Earlier this month, Minister of Education Ronald Jones made news headlines, as he usually does, when he reiterated a controversial concern he first raised in 2014 – that Barbadians are not having enough babies.
As he delivered the results of this year’s Barbados Secondary Schools’ Entrance Exam, Mr. Jones bemoaned a more than eight per cent decline in the number of students sitting the annual test.
According to him, the drop was not merely a 2017 problem, but a growing worry for the past five years.
“If you have been following what has been happening, there’s been a declining birth rate in Barbados and this is being reflected in the number of students at age 11 who have been writing the exam,” he said.
Weeks later, he again took up the issue as he addressed the 63rd anniversary service of the Barbados Family Planning Association, but took it a step further, attributing the problem to the selfishness of some Barbadians.
Sure enough, he got a tongue lashing from the length and breadth of the island, and justly so, for needlessly diagnosing the cause of the issue.
But after all the brouhaha, is Minister Jones entirely wrong?
Perhaps it’s bad timing. Coming on the heels of the Government’s austerity measures outlined in the budget in an already depressed environment, who wants to think about more babies?
For others it may be the messenger – Mr. Jones is known for putting his foot in his mouth on occasion – but, still, the message should not be lost.
Whether we want to admit it or not, there has been a marked decline in the country’s birth rate.

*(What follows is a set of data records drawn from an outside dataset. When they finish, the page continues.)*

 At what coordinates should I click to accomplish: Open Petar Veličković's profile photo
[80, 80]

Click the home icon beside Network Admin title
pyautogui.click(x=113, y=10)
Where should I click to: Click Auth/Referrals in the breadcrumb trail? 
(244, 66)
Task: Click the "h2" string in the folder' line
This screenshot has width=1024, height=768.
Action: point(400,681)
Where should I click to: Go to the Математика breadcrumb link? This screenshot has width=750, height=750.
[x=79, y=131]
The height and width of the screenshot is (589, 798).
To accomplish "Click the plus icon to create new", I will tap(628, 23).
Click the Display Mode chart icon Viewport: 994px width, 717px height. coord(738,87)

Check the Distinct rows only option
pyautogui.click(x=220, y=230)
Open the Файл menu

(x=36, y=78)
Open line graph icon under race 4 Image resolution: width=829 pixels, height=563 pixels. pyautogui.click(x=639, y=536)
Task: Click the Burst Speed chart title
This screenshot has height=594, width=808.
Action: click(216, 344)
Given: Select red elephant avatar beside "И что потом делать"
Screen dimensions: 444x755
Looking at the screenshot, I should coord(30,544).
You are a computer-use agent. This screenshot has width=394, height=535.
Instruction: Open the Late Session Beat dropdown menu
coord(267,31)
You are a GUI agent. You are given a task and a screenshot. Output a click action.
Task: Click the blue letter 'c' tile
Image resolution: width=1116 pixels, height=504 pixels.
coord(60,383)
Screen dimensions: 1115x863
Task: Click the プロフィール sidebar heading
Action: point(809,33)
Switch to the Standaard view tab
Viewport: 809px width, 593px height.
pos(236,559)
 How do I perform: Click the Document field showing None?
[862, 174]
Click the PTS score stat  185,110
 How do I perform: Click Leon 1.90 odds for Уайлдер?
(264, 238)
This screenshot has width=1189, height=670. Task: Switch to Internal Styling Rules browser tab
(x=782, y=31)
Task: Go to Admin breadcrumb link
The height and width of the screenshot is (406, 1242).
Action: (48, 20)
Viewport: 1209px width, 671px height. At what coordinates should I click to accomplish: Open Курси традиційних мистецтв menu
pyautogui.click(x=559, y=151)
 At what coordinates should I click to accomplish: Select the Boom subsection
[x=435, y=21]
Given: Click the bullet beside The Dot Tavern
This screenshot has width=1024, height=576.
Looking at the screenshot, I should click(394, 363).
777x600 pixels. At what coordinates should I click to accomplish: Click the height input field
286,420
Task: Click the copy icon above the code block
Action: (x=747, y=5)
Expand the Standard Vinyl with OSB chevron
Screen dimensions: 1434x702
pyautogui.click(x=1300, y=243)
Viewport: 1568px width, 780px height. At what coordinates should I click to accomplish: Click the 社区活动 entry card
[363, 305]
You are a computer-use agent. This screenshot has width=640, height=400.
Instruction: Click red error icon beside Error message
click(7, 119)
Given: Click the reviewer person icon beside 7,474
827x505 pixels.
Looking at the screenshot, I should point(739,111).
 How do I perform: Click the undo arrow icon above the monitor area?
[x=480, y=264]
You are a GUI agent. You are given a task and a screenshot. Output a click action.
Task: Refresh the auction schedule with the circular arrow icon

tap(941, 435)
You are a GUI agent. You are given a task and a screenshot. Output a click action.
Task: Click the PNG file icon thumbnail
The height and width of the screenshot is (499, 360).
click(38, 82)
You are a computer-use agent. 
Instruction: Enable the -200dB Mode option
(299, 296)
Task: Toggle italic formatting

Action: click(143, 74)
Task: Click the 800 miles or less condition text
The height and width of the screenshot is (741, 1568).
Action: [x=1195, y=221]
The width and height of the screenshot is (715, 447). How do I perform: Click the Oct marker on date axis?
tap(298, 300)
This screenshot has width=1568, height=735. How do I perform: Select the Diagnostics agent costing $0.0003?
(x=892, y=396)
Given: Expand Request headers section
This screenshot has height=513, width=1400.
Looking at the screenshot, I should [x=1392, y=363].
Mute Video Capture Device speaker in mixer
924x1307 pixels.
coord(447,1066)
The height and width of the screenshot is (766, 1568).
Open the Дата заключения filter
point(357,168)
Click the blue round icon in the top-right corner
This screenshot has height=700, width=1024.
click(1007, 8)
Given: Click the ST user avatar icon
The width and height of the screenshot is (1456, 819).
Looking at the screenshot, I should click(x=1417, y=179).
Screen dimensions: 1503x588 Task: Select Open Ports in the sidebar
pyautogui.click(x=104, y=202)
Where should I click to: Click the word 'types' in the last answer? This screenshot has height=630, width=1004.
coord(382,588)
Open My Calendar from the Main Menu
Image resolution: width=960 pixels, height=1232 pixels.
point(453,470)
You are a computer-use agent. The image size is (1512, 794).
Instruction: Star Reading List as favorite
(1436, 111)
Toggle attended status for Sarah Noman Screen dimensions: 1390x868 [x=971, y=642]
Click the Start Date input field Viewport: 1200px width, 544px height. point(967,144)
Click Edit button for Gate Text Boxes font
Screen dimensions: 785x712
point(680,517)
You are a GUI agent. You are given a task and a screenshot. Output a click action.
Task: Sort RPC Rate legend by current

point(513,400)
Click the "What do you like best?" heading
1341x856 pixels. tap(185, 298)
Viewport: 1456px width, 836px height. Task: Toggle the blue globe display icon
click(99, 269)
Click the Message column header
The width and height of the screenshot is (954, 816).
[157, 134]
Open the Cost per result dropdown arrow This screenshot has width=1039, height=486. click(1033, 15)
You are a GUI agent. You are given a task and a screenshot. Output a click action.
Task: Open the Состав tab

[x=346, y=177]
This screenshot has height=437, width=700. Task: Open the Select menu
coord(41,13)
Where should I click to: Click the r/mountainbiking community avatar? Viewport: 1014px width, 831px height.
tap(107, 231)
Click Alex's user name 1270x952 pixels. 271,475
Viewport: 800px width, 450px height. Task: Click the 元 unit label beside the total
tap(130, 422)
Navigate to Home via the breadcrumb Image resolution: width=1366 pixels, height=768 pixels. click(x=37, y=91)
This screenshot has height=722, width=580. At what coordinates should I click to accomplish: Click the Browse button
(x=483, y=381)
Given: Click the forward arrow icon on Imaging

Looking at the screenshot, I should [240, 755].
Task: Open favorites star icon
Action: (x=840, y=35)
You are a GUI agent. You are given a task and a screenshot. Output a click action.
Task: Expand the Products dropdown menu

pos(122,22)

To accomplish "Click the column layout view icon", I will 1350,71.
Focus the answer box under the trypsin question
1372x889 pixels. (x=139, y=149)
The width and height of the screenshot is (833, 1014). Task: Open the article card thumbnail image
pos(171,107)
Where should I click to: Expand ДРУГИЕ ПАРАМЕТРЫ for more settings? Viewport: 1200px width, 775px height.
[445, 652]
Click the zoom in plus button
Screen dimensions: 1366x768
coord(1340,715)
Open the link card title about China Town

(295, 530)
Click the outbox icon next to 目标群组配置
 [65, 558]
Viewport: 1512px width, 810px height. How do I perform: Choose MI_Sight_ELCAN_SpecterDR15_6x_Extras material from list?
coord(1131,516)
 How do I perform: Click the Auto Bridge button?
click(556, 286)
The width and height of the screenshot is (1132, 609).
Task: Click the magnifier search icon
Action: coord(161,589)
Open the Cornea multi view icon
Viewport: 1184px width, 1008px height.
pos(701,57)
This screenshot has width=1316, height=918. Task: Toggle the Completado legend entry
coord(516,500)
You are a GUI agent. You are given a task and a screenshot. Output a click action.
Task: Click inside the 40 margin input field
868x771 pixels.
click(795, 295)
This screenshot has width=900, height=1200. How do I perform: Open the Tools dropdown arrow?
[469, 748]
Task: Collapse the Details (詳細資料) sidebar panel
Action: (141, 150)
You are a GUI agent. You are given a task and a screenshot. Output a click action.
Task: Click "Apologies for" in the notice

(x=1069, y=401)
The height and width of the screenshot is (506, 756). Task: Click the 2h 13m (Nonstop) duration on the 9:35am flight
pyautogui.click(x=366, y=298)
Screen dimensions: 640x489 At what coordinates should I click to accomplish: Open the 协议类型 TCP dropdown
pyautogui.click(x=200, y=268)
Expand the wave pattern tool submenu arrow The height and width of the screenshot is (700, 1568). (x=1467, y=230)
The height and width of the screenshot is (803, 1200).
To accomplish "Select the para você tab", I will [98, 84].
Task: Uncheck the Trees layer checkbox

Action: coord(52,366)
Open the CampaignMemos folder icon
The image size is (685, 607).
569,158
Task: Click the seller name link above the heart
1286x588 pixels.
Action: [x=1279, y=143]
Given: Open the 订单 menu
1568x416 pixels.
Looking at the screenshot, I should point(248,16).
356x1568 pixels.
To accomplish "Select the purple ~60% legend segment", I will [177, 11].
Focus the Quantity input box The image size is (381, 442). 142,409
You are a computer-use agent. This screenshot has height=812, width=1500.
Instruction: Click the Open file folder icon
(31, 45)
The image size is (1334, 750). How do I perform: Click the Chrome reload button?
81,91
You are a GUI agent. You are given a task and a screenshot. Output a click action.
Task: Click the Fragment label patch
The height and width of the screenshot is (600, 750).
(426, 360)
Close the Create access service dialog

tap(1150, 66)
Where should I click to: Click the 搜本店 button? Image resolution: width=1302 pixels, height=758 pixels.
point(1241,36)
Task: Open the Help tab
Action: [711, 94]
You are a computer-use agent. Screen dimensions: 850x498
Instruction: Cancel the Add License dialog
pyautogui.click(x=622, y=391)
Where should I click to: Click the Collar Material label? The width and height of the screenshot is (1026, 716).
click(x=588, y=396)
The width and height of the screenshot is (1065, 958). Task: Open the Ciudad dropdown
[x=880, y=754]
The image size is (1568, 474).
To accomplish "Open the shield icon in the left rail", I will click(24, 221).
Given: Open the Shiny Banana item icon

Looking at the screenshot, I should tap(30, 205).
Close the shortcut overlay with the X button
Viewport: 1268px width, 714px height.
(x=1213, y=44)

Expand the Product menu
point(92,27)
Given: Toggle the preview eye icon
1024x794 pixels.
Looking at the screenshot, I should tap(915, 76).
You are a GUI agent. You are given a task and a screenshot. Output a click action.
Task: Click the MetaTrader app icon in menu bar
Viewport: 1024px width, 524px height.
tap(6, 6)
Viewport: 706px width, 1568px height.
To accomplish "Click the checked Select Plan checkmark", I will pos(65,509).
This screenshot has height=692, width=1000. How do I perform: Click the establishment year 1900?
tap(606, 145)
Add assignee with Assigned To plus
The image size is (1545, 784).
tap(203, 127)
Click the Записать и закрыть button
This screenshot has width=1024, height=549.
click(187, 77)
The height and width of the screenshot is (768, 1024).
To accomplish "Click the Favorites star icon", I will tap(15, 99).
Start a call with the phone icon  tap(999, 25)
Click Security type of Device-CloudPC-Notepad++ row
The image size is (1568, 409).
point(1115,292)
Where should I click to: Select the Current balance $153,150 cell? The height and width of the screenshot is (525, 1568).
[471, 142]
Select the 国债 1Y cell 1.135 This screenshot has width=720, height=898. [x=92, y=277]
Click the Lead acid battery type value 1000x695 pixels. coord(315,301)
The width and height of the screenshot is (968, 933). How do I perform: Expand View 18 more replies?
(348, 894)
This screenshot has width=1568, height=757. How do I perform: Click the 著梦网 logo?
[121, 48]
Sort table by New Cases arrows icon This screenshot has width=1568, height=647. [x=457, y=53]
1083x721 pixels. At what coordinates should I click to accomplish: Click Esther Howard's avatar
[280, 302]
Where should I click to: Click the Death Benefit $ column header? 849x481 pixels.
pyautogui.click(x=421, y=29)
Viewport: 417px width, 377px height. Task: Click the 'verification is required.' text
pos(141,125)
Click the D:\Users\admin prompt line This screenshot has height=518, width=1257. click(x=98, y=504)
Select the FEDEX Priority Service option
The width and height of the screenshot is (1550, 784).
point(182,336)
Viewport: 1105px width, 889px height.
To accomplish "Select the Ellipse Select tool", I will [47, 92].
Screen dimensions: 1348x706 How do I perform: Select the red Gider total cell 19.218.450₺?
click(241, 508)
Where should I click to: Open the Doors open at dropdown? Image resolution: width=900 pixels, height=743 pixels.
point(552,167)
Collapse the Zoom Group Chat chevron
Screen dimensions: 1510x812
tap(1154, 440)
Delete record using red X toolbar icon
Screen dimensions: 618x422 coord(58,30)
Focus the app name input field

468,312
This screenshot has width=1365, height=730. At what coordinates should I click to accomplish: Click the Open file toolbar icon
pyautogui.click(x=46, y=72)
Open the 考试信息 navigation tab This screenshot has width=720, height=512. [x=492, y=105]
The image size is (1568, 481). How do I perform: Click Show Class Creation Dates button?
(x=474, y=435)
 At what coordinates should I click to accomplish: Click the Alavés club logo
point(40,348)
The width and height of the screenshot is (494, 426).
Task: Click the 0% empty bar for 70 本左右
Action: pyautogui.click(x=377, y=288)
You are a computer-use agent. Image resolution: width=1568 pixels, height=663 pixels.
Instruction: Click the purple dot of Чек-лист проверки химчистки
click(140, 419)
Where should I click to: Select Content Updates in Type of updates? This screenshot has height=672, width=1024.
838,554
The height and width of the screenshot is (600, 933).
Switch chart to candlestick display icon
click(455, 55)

Head of Paediatrics at the Queen Elizabeth Hospital, Dr Clyde Cave confirmed earlier this month that Barbados’ birth rate over the past five to six years has declined from an average of 300 to 250 per month.
Dr. Cave said that in 2007, the number of births recorded and reviewed by the QEH was 3,258. He noted a marginal rise in 2008 when there were 3,279 babies. But since then, there has been a steady decline, with only 2,596 babies born in 2015.
Why does this matter? Because there are future implications for our economy and future development, and on these counts Mr. Jones has a valid point.
As 19th century social thinker John Ruskin put it: “There is no wealth but life…That country is the richest which nourishes the greatest number of noble and happy human beings.”
Barbados is staring at a population crisis in years to come.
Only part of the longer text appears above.